// what is a chord?
A chord is three or more notes played at the same time. Where melody is horizontal — notes one after another — harmony is vertical. Notes stacked on top of each other.
The most basic chord is a triad — three notes built by stacking every other note of a scale. Take C, skip D, take E, skip F, take G. That's a C major triad — C E G.
Major vs minor: Major chords sound bright and happy. Minor chords sound darker and more emotional. The difference is just one note — the middle note of the triad moves down by one half step to make it minor. C major = C E G. C minor = C E♭ G.
// chord progressions
A chord progression is a sequence of chords that repeats through a song. Most songs use the same 3–4 chords over and over. The chords are numbered using Roman numerals based on their position in the scale.
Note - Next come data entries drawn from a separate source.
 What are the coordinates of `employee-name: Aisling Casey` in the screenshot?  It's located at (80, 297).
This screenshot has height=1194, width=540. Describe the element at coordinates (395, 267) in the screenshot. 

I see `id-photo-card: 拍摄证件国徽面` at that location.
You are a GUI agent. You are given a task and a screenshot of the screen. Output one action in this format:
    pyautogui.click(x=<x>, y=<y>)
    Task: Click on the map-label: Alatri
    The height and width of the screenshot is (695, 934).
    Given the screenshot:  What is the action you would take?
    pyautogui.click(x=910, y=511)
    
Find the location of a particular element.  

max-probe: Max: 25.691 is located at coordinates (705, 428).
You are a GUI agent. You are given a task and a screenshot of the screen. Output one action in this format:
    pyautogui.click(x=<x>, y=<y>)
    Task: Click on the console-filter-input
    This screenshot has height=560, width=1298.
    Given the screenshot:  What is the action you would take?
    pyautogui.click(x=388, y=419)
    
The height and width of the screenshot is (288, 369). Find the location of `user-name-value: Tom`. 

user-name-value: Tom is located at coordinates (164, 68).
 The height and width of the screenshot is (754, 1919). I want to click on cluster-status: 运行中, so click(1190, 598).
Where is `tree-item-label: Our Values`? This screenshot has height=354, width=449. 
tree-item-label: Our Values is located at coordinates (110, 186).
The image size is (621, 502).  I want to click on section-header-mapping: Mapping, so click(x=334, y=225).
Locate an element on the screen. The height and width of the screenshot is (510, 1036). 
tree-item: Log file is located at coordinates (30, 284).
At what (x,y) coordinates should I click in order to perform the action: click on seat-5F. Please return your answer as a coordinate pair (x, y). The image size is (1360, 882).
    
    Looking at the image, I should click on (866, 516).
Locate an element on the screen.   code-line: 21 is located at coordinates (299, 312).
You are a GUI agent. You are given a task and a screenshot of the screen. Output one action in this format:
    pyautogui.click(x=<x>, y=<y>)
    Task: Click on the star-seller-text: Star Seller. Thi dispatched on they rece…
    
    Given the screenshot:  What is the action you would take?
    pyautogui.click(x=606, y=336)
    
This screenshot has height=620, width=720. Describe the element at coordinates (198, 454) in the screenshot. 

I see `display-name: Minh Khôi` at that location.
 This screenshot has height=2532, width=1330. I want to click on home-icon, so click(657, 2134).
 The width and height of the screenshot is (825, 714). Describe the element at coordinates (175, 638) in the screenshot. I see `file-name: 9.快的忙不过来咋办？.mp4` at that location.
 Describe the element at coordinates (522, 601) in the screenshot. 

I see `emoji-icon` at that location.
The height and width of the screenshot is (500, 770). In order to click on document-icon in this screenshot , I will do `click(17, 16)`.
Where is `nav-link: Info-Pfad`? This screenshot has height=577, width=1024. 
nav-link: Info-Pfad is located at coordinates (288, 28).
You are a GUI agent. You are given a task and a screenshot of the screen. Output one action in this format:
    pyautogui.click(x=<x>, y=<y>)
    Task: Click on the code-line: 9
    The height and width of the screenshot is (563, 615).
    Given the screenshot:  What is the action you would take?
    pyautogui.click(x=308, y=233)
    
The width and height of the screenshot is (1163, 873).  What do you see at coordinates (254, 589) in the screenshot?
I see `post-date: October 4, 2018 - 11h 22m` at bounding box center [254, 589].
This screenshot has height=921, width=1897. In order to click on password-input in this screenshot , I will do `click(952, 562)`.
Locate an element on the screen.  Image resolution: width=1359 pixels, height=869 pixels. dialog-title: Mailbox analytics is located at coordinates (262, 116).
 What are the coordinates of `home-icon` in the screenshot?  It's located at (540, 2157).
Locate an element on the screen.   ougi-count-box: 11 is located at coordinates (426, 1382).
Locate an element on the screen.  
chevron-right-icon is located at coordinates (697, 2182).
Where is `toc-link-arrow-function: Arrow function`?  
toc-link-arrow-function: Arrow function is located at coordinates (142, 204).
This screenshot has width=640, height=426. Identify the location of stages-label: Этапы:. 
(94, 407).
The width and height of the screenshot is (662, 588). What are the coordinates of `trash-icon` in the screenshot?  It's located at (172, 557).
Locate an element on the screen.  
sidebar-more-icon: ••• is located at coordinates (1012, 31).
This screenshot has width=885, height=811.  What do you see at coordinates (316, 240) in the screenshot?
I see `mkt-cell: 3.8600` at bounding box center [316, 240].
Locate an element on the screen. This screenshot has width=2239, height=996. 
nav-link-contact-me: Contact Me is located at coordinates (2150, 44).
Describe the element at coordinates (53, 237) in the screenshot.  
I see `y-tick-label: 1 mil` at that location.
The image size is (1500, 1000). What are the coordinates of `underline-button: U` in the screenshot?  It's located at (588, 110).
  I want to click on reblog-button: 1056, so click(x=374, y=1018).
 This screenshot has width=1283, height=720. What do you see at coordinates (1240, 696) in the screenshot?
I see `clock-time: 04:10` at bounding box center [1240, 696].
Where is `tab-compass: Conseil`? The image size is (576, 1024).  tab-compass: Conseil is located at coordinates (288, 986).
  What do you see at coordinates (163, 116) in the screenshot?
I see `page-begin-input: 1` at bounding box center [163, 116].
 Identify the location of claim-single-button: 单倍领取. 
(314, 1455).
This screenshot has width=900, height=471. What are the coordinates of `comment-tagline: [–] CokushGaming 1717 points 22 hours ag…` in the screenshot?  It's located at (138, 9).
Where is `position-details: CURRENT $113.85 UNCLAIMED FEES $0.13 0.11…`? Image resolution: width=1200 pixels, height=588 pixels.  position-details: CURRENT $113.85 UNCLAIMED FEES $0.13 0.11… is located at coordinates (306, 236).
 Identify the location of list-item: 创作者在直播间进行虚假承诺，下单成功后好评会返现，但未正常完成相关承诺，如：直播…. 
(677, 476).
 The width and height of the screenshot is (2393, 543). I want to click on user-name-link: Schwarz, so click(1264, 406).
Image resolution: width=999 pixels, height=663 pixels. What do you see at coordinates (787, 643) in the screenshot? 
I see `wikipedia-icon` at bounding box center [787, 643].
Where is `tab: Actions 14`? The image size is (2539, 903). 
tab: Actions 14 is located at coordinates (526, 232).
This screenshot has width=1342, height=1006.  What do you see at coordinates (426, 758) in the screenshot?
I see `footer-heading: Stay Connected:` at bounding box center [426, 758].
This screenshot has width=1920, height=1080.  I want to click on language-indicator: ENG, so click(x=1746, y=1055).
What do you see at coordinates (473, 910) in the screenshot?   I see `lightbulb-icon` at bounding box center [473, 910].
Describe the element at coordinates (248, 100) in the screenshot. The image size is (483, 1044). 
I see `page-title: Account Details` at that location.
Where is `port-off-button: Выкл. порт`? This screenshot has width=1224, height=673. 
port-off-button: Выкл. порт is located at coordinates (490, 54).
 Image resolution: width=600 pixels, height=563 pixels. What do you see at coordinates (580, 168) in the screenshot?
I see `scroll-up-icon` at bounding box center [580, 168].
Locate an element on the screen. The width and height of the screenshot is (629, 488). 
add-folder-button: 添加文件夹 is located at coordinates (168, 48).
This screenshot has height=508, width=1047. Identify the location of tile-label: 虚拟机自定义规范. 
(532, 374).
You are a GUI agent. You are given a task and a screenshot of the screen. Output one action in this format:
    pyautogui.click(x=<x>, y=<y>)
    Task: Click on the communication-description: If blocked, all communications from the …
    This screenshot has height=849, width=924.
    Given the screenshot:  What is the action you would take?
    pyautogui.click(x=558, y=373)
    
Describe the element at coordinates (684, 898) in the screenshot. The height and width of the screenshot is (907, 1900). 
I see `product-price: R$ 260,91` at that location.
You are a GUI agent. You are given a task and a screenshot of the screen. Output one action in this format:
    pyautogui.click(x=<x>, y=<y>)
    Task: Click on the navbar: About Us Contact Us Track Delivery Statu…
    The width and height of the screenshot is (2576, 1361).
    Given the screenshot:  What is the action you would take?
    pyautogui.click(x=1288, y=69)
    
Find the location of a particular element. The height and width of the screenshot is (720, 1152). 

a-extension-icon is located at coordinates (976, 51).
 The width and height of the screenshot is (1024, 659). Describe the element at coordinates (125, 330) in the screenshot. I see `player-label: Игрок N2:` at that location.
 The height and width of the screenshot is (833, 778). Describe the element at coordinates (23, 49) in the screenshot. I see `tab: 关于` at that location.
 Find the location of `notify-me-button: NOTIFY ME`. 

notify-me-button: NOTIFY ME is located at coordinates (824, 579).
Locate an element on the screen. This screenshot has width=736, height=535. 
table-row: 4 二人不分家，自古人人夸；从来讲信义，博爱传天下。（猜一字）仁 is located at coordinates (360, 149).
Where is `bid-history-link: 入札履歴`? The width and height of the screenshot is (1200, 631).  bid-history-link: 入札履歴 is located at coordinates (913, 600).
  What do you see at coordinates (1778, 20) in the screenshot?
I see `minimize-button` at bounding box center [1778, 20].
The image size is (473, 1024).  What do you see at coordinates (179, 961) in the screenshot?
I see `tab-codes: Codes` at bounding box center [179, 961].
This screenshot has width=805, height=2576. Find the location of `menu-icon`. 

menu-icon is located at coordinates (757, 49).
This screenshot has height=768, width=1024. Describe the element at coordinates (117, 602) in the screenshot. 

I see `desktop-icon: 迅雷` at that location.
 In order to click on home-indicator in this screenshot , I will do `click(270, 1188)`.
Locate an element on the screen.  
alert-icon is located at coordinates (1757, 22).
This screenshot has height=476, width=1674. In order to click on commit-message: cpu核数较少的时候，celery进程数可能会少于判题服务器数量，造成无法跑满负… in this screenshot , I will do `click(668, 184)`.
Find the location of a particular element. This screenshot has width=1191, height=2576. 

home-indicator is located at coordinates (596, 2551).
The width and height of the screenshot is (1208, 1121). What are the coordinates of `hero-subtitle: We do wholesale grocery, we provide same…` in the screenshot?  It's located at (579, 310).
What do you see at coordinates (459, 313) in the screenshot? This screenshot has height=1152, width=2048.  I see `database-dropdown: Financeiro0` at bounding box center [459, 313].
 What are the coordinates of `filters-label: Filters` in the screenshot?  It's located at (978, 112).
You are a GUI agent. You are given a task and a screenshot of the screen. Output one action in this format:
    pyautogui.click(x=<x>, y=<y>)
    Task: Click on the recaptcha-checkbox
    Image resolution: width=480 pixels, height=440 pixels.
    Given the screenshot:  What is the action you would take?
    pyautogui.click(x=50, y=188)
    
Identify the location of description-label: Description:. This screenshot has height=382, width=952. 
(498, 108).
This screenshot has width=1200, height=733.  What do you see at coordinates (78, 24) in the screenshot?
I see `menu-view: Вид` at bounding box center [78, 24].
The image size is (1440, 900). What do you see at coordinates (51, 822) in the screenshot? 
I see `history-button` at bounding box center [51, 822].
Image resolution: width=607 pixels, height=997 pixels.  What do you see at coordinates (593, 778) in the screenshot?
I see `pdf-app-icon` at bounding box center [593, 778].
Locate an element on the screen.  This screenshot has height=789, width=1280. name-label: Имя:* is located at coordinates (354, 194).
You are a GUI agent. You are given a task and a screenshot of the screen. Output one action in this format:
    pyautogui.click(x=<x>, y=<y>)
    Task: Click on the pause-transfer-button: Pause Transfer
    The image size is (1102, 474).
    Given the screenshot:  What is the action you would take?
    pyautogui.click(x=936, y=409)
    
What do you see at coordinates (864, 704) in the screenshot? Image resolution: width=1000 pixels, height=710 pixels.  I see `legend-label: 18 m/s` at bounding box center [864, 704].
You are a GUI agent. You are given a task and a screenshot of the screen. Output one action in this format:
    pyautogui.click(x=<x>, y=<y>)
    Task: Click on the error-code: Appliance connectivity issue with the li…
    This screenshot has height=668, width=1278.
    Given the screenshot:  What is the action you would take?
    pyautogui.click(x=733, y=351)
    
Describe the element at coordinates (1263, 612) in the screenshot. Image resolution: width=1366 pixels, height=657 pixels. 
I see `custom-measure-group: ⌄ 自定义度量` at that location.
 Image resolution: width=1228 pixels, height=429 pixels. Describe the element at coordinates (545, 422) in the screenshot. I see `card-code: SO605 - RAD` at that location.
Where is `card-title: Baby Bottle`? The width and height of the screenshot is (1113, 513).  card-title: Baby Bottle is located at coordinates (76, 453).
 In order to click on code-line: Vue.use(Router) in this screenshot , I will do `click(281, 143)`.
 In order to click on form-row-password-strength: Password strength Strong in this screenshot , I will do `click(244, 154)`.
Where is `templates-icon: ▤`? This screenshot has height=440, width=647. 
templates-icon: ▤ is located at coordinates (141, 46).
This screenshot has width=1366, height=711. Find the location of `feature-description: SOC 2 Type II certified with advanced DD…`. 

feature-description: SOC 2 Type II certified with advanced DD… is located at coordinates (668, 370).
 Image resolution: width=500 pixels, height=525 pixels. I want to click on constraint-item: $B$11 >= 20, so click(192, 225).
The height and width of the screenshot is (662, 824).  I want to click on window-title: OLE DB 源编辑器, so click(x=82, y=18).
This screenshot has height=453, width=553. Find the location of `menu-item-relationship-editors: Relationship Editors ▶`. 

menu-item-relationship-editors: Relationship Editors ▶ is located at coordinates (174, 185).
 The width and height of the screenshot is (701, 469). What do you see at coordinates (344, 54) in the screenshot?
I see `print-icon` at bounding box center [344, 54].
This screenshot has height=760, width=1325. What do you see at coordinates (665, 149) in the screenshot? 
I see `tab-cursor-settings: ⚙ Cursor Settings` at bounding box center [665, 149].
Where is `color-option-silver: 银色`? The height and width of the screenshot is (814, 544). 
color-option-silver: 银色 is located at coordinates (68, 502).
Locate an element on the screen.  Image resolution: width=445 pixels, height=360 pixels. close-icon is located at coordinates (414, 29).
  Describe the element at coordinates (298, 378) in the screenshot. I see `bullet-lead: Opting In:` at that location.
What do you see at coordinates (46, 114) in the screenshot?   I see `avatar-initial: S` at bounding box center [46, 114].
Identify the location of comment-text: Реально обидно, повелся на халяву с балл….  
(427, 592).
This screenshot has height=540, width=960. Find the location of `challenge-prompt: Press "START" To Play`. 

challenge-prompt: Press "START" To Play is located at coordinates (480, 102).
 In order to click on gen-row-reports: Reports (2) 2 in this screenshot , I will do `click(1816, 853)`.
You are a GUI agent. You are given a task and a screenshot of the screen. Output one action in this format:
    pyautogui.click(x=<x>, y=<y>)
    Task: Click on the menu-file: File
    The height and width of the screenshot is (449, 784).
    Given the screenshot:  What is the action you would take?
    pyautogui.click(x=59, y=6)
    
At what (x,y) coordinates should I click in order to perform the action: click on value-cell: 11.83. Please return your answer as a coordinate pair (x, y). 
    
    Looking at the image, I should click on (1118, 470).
The most common progression in all of popular music is I – V – vi – IV. In C major that's C – G – Am – F. Thousands of hit songs use exactly this progression.
I = C major (C E G)
V = G major (G B D)
vi = A minor (A C E)
IV = F major (F A C)
// why harmony works
Certain notes vibrate in simple mathematical ratios with each other — 2:1, 3:2, 4:3. These ratios sound pleasing to the human ear. That's why a C major chord sounds resolved and stable, while a diminished chord sounds tense and unstable.
Harmony is about tension and release. You move away from the home chord to create tension, then return to release it. That journey is what gives music its emotional arc.
On your piano app, play these four chords slowly in order — C+E+G, then G+B+D, then A+C+E, then F+A+C. Repeat. You just played the I–V–vi–IV progression. Recognise it? You've heard it in hundreds of songs. Now you know why it works.